Lunch was yet another boxed sandwich meal. I don't mind them, but honestly, why would you put tuna and chicken salad sandwiches on a catering menu? You know those sandwiches were delivered up to an hour or so before we got to eat them, and who knows how hot the delivery driver's car was (it was in the 90's here today). I ate warm chicken salad until I couldn't stand it (it also had pineapples or somesuch in it--yech), and then survived on potato chips and a granola bar until dinner. Nothing like a little warm mayonnaise to breed a little staph food poisoning.
After lunch, the real crap started. The lady led four of us to Human Resources to get our badges. We signed in and proceeded to wait. Eventually, the rest of the group came into HR, but we original four were still waiting. Now there were 15 or so of our group, plus other new residents who were there before us, all crammed into a tiny waiting room with about 6 chairs. They started calling us out one at a time. I went, and found that one woman, by herself, had to verify ID, fill out the form, take my fingerprints (twice), take my picture, upload the picture, copy my documents, and lead me to the exit. It took her about 10 minutes to complete my paperwork (and she wasn't lollygagging, either). I then had to go to another office where they actually printed my badge; the whole thing took me an hour, and I was the first done. They scheduled our group to finish this in 2 hours.
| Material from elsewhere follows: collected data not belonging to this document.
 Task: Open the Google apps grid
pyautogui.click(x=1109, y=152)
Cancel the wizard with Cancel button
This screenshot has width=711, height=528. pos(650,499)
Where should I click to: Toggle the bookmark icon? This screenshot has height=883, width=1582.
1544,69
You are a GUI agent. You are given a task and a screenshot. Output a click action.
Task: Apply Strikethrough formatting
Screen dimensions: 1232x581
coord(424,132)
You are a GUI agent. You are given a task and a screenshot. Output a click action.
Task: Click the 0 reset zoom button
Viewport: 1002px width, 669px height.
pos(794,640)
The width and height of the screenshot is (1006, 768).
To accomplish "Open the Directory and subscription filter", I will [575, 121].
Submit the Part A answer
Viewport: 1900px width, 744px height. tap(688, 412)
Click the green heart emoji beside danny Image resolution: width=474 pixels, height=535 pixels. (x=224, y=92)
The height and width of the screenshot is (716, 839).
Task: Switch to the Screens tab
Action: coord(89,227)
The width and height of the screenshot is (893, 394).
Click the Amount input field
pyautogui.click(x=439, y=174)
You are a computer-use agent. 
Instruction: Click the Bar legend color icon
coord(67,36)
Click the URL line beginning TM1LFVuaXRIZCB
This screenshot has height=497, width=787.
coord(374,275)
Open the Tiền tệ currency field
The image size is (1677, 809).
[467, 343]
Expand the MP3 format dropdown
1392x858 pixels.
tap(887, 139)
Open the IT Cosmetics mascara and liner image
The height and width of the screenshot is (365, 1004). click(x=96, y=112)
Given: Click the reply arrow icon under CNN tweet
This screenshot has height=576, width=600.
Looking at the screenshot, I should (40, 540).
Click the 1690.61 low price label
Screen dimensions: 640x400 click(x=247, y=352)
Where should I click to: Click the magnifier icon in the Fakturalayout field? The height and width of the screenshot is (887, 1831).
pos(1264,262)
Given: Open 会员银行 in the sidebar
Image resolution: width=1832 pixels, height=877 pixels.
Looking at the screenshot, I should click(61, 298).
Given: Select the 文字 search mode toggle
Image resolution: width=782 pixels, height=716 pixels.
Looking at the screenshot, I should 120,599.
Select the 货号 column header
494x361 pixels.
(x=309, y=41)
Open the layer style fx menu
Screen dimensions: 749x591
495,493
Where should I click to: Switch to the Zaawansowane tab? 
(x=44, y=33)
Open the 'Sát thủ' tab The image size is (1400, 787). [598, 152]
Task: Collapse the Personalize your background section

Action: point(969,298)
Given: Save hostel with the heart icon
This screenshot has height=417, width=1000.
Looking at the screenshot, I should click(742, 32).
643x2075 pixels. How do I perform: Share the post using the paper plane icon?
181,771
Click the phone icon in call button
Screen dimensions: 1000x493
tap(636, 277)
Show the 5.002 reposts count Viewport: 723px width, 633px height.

After waiting for another hour, our lady came in with some forms to sign and get notarized, and then we waited some more. I tried to go get my parking decal, but the office closed at 3:30 (we went at 3:39). Eventually, our last (and reasonably important) lecture started late and ran long (naturally), and I spent what was probably the most important time of the day trying not to fall asleep or let my stomach growl too loud.
Tomorrow, I have stuff in the morning, then a break of several hours, then more stuff from 3:30 pm on. Our schedule says "dinner" (another box, from the looks of it), with no end time given, so for all I know I'll be in the Very Large Hospital all night. I'll have to try to go get my PPD read, since the occupational health people aren't going to take my word for it that it's flat without erythema. One of my classmates said "Well you know, MD, you need that LVN to read that PPD." (My med school's clinic just let us call in with the results if it was negative, hence the confusion).
At this point, I have one ID badge (out of 3 I need), 0 passwords/logins (out of 3 I need), 0 pagers (out of 1 needed--I'm not in a hurry for this) and I have not seen my call schedule for July because apparently the neuro department is known for not getting it done until 2-3 days before the month starts.
So now I've finished my little temper tantrum, and I've finished compulsively typing in the entire year's lecture schedule into Outlook, so I think it's time for bed. I'm still reading The Devil in the White City, which is really interesting and more than a little creepy. Nighty night from a tired, cranky TS.
2 comments:
Wow, sounds worse than faculty orientations! (Where the powers that be basically feed you a donut breakfast and tell you how happy they are you're here, but no, the pay really is staying crappy, and the state's broke, and why weren't you at the meeting last week that no one told you about? And then they give you a 200 page faculty manual of dense legalese and send you on your way.)
My reading group ALMOST chose that book for summer reading, but Ann Patchett won out... And Sherman Alexie!
Ugh. sounds awful! i typically spend more orientations falling asleep... i can't seem to stay awake through hours of computer training in dim rooms with powerpoint slides... go figure.